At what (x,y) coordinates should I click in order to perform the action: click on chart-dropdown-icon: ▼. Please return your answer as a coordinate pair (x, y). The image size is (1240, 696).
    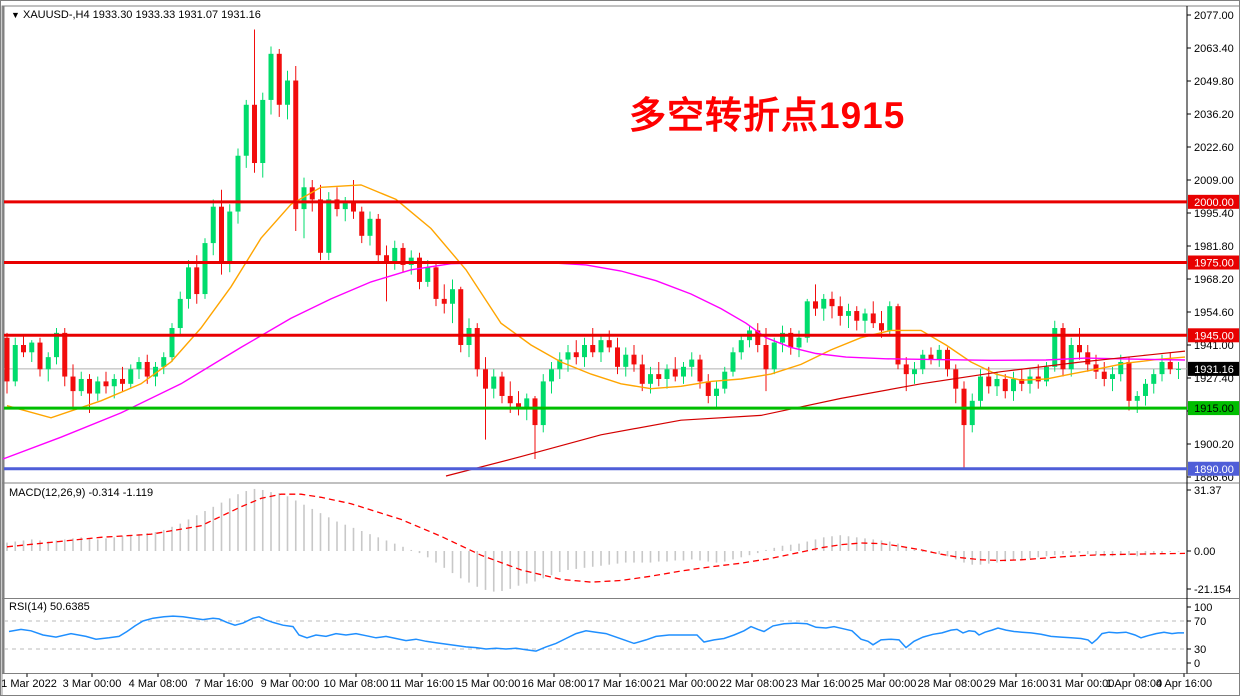
    Looking at the image, I should click on (16, 15).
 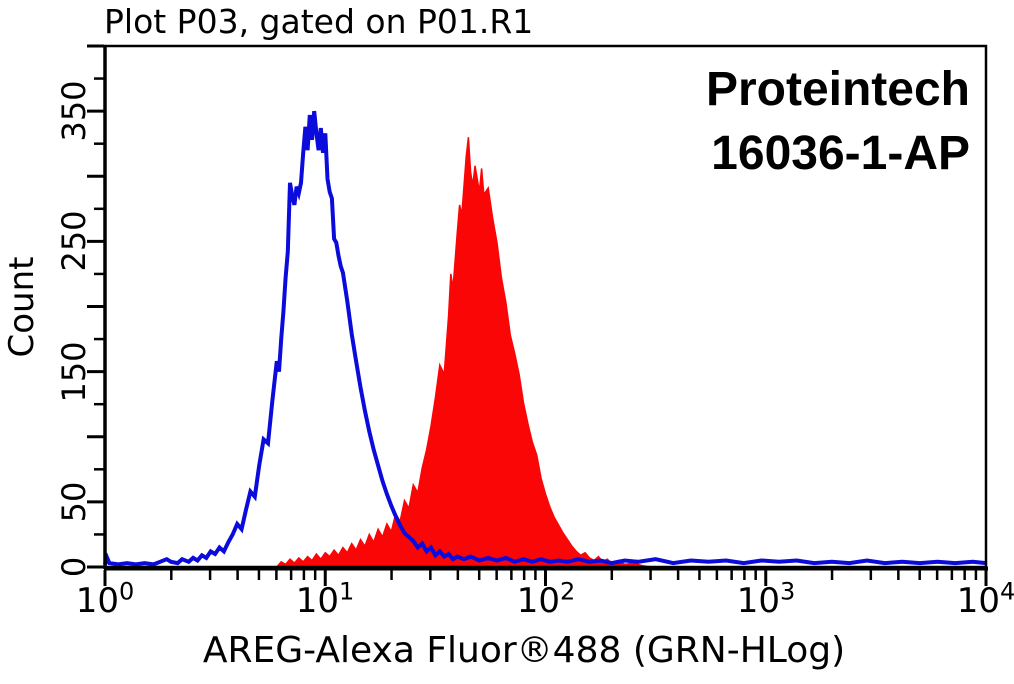 What do you see at coordinates (74, 111) in the screenshot?
I see `y-tick-label-350: 350` at bounding box center [74, 111].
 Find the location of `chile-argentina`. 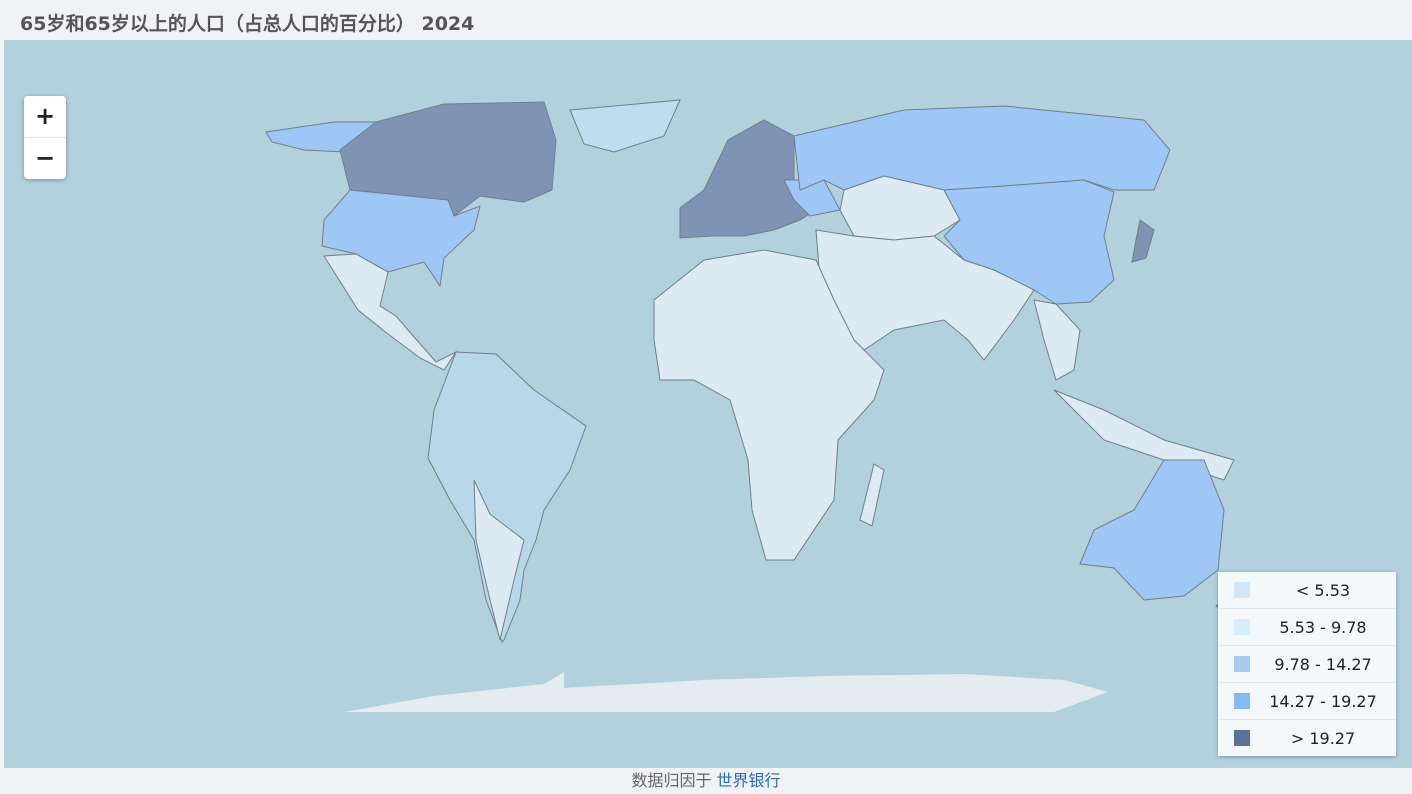

chile-argentina is located at coordinates (499, 560).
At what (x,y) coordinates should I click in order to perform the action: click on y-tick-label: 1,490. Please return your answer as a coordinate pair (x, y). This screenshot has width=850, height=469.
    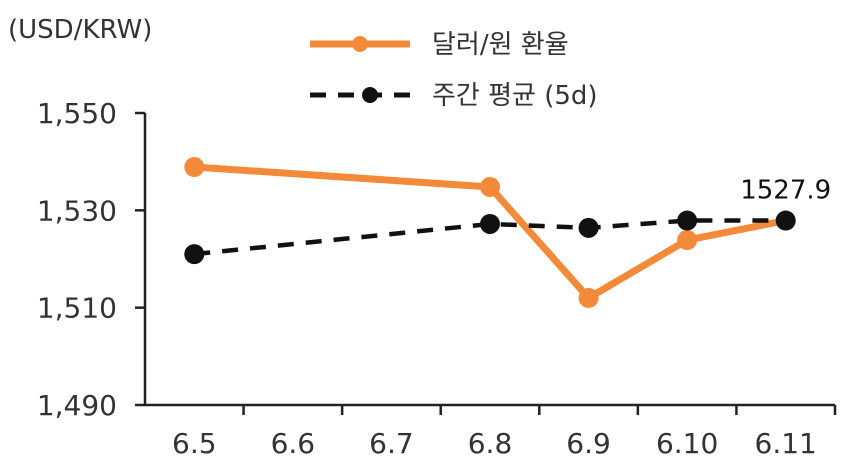
    Looking at the image, I should click on (77, 406).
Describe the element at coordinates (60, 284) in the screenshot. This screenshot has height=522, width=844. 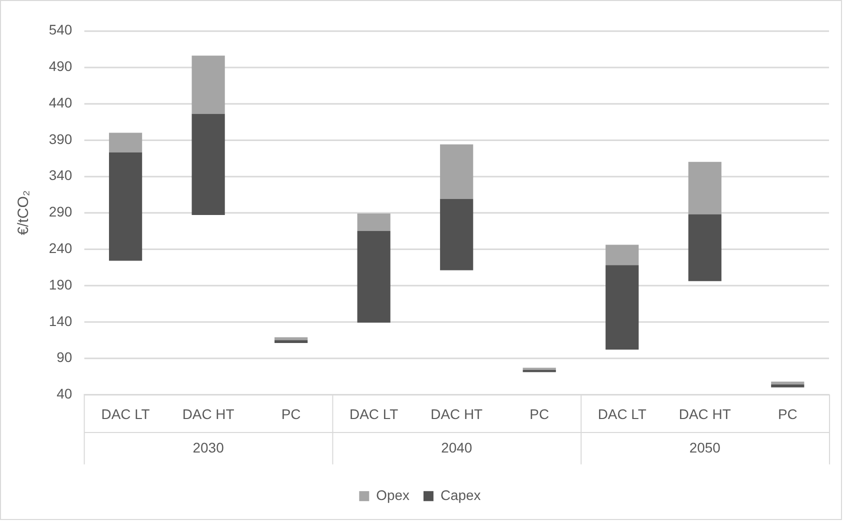
I see `y-tick-label: 190` at that location.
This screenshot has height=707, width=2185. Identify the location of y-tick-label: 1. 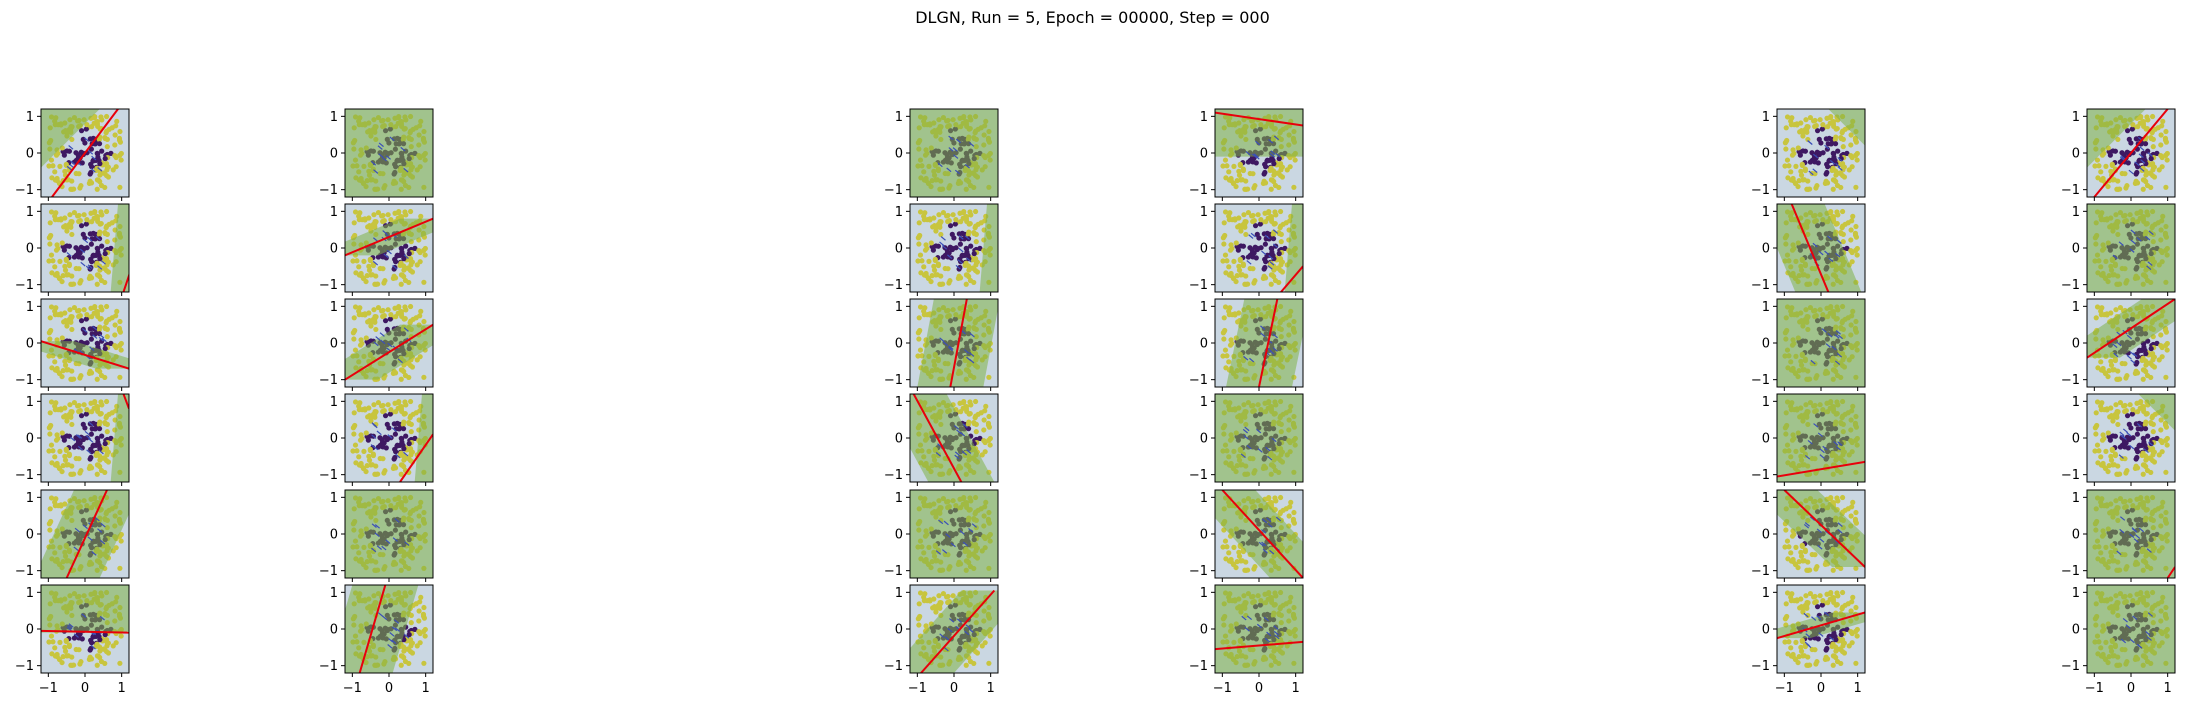
(30, 212).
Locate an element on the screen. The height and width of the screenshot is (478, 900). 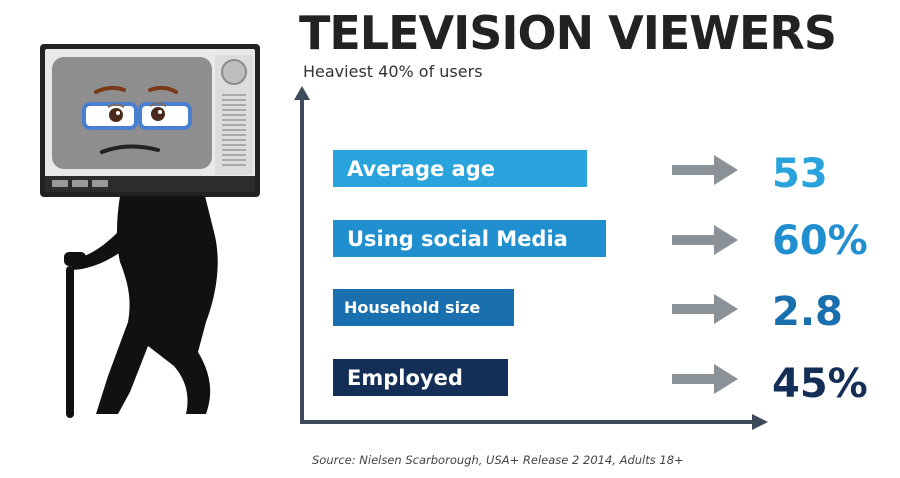
stat-label-social-media: Using social Media is located at coordinates (470, 238).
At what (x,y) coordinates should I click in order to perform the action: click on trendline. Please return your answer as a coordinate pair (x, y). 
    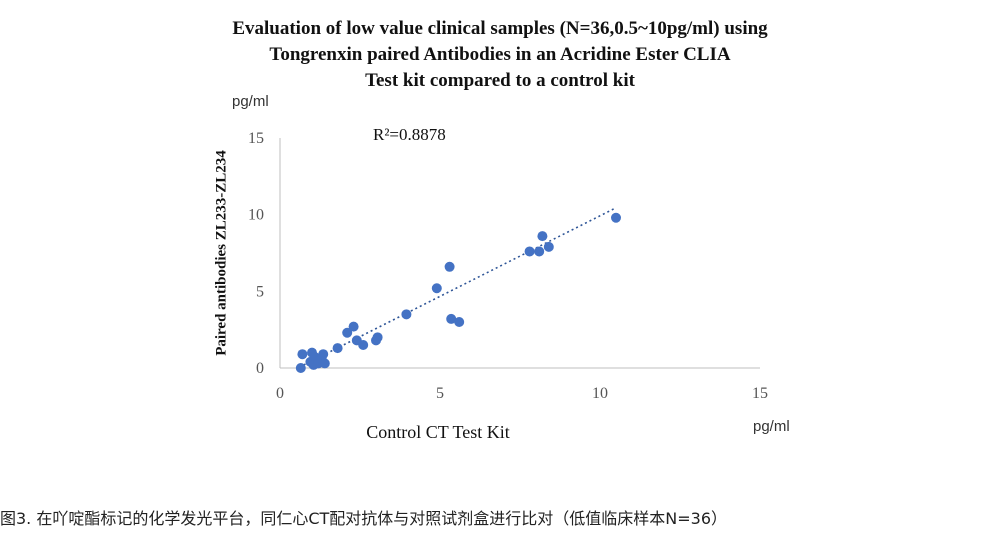
    Looking at the image, I should click on (458, 288).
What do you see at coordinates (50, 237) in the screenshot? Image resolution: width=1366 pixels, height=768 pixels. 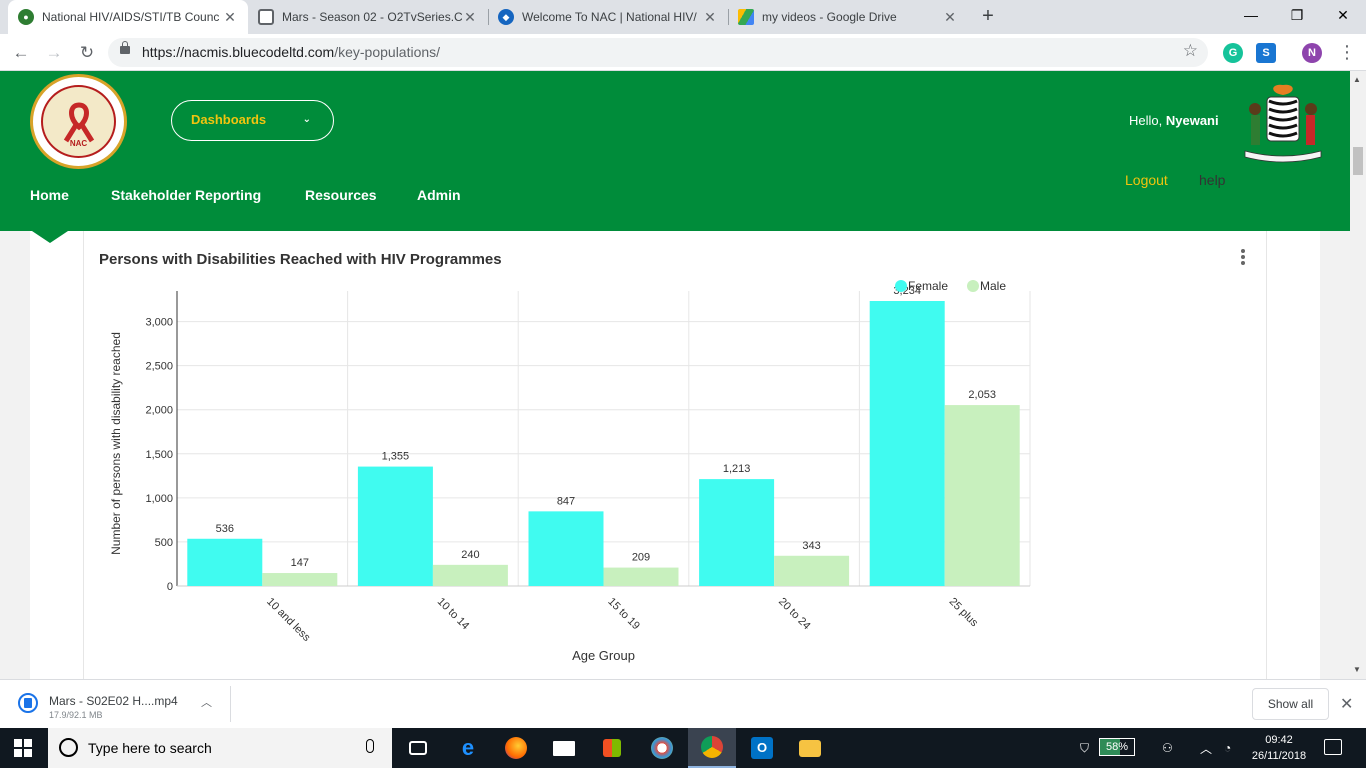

Task brief >>
Swap "coordinate pair" for "point" everywhere it occurs in the lines above and write all of the lines out again with nothing else changed. Leave the pictures out.

Answer space >>
At what (x,y) coordinates should I click in order to perform the action: click on chart-dropdown-icon: ▼. Please return your answer as a point (x, y). The image size is (1240, 696).
    Looking at the image, I should click on (16, 15).
  What do you see at coordinates (74, 111) in the screenshot?
I see `y-tick-label-350: 350` at bounding box center [74, 111].
 Find the location of `chile-argentina`. 

chile-argentina is located at coordinates (499, 560).
At what (x,y) coordinates should I click in order to perform the action: click on y-tick-label: 1,490. Please return your answer as a point (x, y). This screenshot has width=850, height=469.
    Looking at the image, I should click on (77, 406).
Describe the element at coordinates (60, 284) in the screenshot. This screenshot has height=522, width=844. 
I see `y-tick-label: 190` at that location.
This screenshot has height=707, width=2185. Identify the location of y-tick-label: 1. 
(30, 212).
Locate an element on the screen. The height and width of the screenshot is (478, 900). 
stat-label-social-media: Using social Media is located at coordinates (470, 238).
At what (x,y) coordinates should I click in order to perform the action: click on trendline. Please return your answer as a point (x, y). 
    Looking at the image, I should click on (458, 288).
What do you see at coordinates (50, 237) in the screenshot? Image resolution: width=1366 pixels, height=768 pixels. 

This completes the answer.